So I’ve heard loads of criticism from Cavs fans that the recent hire of Mike Brown was absolutely terrible for the Lakers. Personally, my favorite comment was that the Lakers “went from the triangle offense to no offense!” Apparently people from Cleveland enjoy terrible jokes as much as they enjoy rooting for teams that choke annually.
Now I’d like to take a step back from the Stephen A. Smiths and the J.A. Adandes, who admittedly have predilections toward the Lakers, but have also recently joined in the blasting of the Lakers’ management for their coaching vacancy decision. I can’t take them seriously because I truly feel that they would criticize the Lakers regardless if they hired Brown, Dunleavy, Adelman, or even Shaw. The Lakers are obviously in trouble as too many opposing teams have too much young talent. Forecasting that the next Laker coach will fail to win a title is the easiest and safest prediction to make for a journalist.
But like Jim Buss, Jerry Bush, and Mitch Kupchack, I feel compelled to analyze the coaching decision unemotionally and realistically. This starts with both looking at the coaching field available and Brown’s resume. In no way does this say that Mike Brown is a top-3 NBA coach or a multi-championship caliber coach. However, this analysis will show that he is currently a good coach for the Lakers and the best option of the available coaches.
Issues with Mike Dunleavy, Rick Adelman, and Brian Shaw
I’ve had it with fans clamoring for Dunleavy or Adelman based on experience. I agree, experience failing is important to winning (Derrick Rose and Kevin Durant will only get better after their recent losses); however, Dunleavy and Adelman have only failed throughout their long careers with no experience succeeding.
Ask yourself this: What are Mike Dunleavy and Rick Adelman good at? Seriously, what are they good at? Maybe Adelman is decent at running a competitive offense. The same offense that failed to get the extremely talented Sacramento Kings to the NBA finals year after year after year.
Dunleavy, on the other hand, is solely good at not losing his job for 4 years with each team that he joins. A GM will hire Dunleavy to get his team to first or second round of the playoffs. It’s the safe bet. A team will rarely completely flounder or excel with Dunleavy as coach. Likewise, even though he actually took the Trailblazers to the WCF in 2000, Dunleavy ensured that Portland would never play past their talent limitations as he failed to rally his team to hold onto a 15 point lead late in game 7.
Contrarily, Shaw represents a talented, intelligent young voice that could have potentially held the Lakers together particularly because he is a familiar face to the organization. However, my issues with Shaw deal with his complete lack of experience. Shaw was low even on the hierarchy of Laker assistant coaches. His responsibility was minimal; he wasn’t a Tom Thibodeau assistant coach type-figure. His leadership skills need to be refined with a younger team before he looks to coach a team full of extremely talented veterans.

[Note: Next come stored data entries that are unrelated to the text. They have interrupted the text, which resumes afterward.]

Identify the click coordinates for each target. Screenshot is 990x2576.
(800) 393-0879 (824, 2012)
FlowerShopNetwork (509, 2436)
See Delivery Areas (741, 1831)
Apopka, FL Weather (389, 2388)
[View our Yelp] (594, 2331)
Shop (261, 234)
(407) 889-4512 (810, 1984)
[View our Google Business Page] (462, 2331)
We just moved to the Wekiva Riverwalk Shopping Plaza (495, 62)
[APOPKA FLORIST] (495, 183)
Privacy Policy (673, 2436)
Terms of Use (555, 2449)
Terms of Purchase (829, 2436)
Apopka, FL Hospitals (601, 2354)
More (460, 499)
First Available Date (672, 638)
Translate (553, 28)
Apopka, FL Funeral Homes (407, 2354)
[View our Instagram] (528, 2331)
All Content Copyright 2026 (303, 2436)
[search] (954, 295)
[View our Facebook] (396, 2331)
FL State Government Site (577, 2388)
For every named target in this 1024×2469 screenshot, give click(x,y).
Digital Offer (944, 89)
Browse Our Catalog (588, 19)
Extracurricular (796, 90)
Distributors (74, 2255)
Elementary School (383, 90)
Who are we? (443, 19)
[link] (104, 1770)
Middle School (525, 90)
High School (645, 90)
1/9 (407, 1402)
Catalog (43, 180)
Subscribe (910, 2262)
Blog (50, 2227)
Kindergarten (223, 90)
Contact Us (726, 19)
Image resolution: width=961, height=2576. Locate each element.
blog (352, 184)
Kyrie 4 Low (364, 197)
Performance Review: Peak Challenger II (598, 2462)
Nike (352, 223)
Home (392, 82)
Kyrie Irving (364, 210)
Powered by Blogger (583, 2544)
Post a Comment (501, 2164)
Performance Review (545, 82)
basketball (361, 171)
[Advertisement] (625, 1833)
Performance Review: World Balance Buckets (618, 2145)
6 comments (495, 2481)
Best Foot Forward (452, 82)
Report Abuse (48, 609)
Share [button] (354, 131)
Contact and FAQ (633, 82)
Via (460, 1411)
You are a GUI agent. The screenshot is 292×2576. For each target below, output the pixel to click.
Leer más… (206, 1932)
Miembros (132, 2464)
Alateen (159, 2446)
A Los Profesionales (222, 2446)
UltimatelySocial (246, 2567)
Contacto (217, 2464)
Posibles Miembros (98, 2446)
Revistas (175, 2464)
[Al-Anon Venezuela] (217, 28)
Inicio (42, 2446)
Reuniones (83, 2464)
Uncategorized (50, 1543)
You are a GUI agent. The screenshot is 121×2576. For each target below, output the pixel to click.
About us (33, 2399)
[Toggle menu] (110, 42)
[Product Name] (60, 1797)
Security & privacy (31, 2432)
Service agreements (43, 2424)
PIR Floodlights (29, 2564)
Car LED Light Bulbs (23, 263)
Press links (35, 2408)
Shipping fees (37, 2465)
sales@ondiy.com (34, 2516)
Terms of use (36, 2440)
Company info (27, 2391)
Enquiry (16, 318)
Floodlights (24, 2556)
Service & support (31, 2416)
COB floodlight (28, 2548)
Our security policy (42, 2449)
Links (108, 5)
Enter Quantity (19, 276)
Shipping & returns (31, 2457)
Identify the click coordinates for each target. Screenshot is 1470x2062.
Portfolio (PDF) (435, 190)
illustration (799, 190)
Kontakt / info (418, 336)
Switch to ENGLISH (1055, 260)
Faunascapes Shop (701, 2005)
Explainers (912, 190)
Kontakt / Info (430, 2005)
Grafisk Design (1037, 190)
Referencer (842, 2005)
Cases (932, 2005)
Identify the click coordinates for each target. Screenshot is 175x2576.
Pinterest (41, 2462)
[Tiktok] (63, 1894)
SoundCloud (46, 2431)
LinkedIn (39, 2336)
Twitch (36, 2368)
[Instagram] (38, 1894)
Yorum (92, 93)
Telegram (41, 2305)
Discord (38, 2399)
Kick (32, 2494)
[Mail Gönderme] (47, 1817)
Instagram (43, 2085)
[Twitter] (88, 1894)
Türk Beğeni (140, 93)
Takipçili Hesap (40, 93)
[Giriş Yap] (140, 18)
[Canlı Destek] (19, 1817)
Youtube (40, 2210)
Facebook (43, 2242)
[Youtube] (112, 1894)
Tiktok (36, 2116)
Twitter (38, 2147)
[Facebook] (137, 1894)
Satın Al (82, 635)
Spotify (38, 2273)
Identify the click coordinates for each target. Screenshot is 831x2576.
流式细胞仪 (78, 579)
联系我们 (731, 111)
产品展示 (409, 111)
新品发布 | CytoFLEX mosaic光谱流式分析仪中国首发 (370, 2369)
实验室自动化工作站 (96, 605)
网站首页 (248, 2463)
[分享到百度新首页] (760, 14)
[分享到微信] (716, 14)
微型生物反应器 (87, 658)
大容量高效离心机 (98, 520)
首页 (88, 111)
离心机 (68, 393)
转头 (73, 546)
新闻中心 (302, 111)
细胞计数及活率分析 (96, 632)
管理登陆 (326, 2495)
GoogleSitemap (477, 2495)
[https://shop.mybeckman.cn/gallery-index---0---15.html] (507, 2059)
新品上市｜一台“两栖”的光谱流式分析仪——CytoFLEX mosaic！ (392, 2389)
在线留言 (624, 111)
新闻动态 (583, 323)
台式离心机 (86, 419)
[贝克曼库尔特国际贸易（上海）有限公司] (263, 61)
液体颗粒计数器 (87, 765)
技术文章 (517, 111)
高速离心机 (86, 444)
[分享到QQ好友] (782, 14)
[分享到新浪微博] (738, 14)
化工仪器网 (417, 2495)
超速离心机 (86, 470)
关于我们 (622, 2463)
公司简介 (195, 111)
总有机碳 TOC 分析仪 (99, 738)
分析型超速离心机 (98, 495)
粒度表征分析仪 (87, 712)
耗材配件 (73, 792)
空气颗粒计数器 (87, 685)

Brown is a defensive-minded coach with experience. We know what he’s good at and we know he’s taken teams with only one talented player deep into the playoffs.
In five seasons with the Cavs, Brown was 272-138. He led very physical teams and made it to the finals with Larry Hughes as his second best player. He was continually coaching with his hands tied behind his back as Lebron had more control over the team personnel than Brown.
Equally as important, Brown is hungry. He feels humiliated by Lebron’s departure. Stealing a title or two away from Lebron and co. in their primes would give Brown the vindication he craves.
In terms offense, yes, Mike Brown is terrible at creating schemes. This is why the Lakers need to seek brilliant offensive minds for assistant coaches (admittedly, this is very tough to do). However, I also believe that the Laker veterans know how to implement schemes on offense a whole lot better than the young, athletic wings and bigs of Brown’s Cavs’ teams. Kobe and Gasol know how to score. The Lakers need to defend better.
In summation, I really don’t know if Brown will fall in line with the Laker tradition of past excellent coaches like Phil Jackson and Pat Riley. But he has the tools to succeed and is a far better option than the other coaches available.
Lastly, if he does get to the NBA finals, I also do believe he has insider knowledge of the weaknesses of Lebron, which I liken to Coach Don Nelson knowing how to stop Dirk Nowitzki in the 2007 first round matchup between the Warriors and Mavericks. Only time will tell if he can motivate the Lakers and scheme well enough defensively for an aging team to succeed, but if he doesn’t, I doubt that many of us can legitimately attribute the Lakers’ failures to Brown’s lack of skills or inspiration.